Sherry was silent, confusion rife in her head as memories began to flood her now. Chilling on the couch in a marijuana haze, dancing through the park watching the light trails of fireflies on acid, hallucinations after eating mushrooms.
“Your mother was worried sick about you, and tried to talk you around, to get you to see what was happening. But in your heart you blamed her for your parents’ divorce. If she hadn’t blamed him, if she’d just tried to talk to him, you thought, they might still be together. So the more she criticized and talked, the more rebellious you got and the more you let him convince you to do,” he said grimly.
“You started to skip classes. Your grades started to drop. Your whole future was going up in smoke and I debated what to do, and then the day you caught him in bed with your next door neighbor—”

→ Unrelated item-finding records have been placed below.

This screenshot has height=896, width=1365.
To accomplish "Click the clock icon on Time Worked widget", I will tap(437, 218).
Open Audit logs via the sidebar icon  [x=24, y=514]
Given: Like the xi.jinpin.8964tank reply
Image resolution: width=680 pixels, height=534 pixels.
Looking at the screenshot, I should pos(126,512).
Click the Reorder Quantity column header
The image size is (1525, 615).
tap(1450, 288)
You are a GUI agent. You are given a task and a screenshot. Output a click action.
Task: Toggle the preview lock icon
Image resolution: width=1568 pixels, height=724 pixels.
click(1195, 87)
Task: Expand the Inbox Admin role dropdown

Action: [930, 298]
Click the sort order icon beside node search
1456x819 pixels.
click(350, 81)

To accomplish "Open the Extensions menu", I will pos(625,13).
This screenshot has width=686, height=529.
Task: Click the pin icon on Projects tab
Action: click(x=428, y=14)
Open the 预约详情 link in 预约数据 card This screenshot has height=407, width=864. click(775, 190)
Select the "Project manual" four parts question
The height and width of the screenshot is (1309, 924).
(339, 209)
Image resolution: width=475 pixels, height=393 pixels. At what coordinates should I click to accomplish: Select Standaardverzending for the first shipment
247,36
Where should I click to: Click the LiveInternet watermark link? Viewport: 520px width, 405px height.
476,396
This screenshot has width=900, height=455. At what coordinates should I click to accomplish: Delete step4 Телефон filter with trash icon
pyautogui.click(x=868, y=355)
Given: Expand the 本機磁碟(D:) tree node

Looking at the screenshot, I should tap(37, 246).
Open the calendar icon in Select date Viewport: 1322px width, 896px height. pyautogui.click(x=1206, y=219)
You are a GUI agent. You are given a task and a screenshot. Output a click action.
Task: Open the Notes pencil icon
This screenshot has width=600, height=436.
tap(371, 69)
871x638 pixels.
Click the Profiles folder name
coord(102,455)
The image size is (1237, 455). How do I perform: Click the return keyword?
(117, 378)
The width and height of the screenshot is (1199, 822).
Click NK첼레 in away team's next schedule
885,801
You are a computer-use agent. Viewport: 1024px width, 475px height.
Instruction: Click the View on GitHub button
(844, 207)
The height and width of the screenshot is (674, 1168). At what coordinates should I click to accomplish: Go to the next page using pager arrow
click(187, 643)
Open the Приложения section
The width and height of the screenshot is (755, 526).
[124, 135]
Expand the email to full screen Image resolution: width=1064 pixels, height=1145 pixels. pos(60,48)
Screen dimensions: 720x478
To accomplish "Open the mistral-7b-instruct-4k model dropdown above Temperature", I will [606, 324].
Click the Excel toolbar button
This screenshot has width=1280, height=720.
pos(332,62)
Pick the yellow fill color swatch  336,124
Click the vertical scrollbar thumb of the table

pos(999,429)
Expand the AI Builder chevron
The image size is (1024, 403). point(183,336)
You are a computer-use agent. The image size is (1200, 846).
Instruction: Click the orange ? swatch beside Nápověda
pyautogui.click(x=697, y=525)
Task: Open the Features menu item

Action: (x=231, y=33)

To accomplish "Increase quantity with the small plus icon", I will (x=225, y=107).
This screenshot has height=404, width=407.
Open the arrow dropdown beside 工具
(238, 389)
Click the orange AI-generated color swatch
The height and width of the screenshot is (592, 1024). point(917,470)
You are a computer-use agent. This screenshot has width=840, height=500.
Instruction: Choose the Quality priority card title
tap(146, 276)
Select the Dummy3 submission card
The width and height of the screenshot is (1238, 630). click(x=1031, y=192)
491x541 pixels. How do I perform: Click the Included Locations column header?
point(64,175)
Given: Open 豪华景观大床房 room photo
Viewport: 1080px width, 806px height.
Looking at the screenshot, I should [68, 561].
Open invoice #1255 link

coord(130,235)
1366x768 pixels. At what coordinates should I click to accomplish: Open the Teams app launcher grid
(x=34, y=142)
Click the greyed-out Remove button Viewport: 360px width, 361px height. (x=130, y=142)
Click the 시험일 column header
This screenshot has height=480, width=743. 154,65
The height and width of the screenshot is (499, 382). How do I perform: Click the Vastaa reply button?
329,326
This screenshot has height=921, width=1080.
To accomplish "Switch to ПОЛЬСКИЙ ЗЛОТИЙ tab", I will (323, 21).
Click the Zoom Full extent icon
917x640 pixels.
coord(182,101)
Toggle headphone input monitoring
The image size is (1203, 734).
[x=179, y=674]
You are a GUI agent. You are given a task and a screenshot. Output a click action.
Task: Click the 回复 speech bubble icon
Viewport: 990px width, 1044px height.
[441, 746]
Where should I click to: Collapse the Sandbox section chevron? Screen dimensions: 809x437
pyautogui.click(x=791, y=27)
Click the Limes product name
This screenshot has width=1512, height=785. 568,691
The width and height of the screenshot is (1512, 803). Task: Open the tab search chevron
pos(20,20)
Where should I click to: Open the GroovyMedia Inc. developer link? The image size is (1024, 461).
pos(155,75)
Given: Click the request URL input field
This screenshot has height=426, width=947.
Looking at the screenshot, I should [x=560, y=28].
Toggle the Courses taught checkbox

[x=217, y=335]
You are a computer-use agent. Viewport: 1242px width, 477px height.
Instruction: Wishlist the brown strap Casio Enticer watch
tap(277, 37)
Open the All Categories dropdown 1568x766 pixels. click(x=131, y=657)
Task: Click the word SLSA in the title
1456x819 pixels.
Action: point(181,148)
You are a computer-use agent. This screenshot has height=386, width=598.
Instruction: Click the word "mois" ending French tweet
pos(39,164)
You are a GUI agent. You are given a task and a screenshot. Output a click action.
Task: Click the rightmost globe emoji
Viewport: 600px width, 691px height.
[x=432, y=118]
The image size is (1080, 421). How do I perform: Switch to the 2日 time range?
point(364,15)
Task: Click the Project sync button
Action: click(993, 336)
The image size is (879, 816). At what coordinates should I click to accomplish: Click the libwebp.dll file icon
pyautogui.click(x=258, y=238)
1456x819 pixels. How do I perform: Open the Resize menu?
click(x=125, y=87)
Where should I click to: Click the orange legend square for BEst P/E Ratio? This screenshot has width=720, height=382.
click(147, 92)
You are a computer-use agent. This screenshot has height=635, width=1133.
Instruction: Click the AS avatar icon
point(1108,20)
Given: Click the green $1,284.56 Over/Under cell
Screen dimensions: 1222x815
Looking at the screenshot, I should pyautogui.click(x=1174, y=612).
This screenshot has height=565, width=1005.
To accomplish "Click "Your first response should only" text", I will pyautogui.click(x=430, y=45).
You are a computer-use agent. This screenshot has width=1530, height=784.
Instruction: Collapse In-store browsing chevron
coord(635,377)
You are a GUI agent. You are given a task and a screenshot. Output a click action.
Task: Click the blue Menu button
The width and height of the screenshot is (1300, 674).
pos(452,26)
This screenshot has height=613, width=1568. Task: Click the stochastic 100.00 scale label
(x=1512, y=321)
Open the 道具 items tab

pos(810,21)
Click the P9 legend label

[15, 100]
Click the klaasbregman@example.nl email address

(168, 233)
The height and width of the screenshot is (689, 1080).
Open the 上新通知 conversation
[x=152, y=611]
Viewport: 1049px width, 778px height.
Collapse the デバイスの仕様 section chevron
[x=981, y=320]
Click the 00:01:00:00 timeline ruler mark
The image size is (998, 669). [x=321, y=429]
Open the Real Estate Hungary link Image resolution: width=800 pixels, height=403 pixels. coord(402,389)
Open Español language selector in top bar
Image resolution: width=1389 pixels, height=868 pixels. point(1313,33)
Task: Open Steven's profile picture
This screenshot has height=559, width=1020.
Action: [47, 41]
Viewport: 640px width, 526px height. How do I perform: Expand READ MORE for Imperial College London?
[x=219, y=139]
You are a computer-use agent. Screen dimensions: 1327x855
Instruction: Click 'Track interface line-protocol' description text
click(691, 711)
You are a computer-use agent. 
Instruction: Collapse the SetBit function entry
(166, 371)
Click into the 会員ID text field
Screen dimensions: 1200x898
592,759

“What?” Sherry squawked, even as an image flew into her head.
“You were pissed, and when you came to me and told me, I hoped you’d finally end it, but then he showed up and started giving you some nonsense about man not being naturally monogamous, that most animals weren’t and it was all cool, he still loved only you but why shouldn’t you both have some fun. I could tell you were confused. I was afraid you were going to go back to him, so I . . .”
“So you took control of me, broke us up, and erased all of this from my head,” Sherry said slowly.
“It was better that way,” Alexander assured her. “You got back on track right away. Your grades came back up, you were more studious and determined than ever.”
She nodded slowly and simply asked, “And the part about wanting the store to be up and running before bothering with dating?”
“I . . . it was what you wanted. And you wouldn’t take money from me. I thought if you were stable, with a steady income, I could worry less about you. And you have such poor taste in men, honey.”
He reached toward her again and Sherry again jerked back.
“How many mistakes like Carl, the artist, did you prevent?” she asked grimly.
“What?” he asked warily.
“How many times have you intervened in my life?” Sherry asked, her voice steel now. “How many ‘wrong men’ did you stop me from going out with? How many bad decisions did you keep me from making or change for me? How much of my life was actually my own?” she ended heavily.
“I . . .” Alexander shook his head helplessly. “I was just trying to keep you from making mistakes.”
“They were my mistakes to make,” Sherry snapped. “It was my life. It’s a part of growing up and maturing.”
“I was just doing what any parent would do,” Alexander said impatiently. “Every parent tries to keep their kid from making mistakes.”
“They do,” she agreed, “But every parent can’t take control of their child, erase or replace memories and make them do what they want. You literally ran my life. I don’t know now what was me and what was you. Did I even want to own my own business or is that something else you put in my head?”
“You did,” he assured her. “It was what you wanted from when you were little. I just helped you get that.”
“By keeping me from going off the rails,” she suggested.
“Exactly. I kept you on track,” Alexander said with relief, now that she appeared to understand.
“You steered the goddamned train that was my life,” Sherry snapped. “You took over my life and ran it the way you decided it should be.”
“You wanted to own your own business,” he argued desperately.
“And before that I probably wanted to be a ballerina or a singer,” she said dryly, and then remembered, “When I got to university I didn’t care as much for business courses as I thought I would, but I loved the psychology courses I took and considered switching my major. Did you have anything to do with my staying in business?”